JOB – Rewrite the entries below, replacing "media icon" with "media button" and leaving everything else unchanged.

--- Start RECORDS SUPPLIED ---

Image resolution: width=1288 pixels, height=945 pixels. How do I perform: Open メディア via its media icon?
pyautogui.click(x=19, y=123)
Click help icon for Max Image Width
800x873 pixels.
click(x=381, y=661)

--- End RECORDS SUPPLIED ---

SOLUTION TO THE PROBLEM –
Image resolution: width=1288 pixels, height=945 pixels. How do I perform: Open メディア via its media button?
pyautogui.click(x=19, y=123)
Click help icon for Max Image Width
800x873 pixels.
click(x=381, y=661)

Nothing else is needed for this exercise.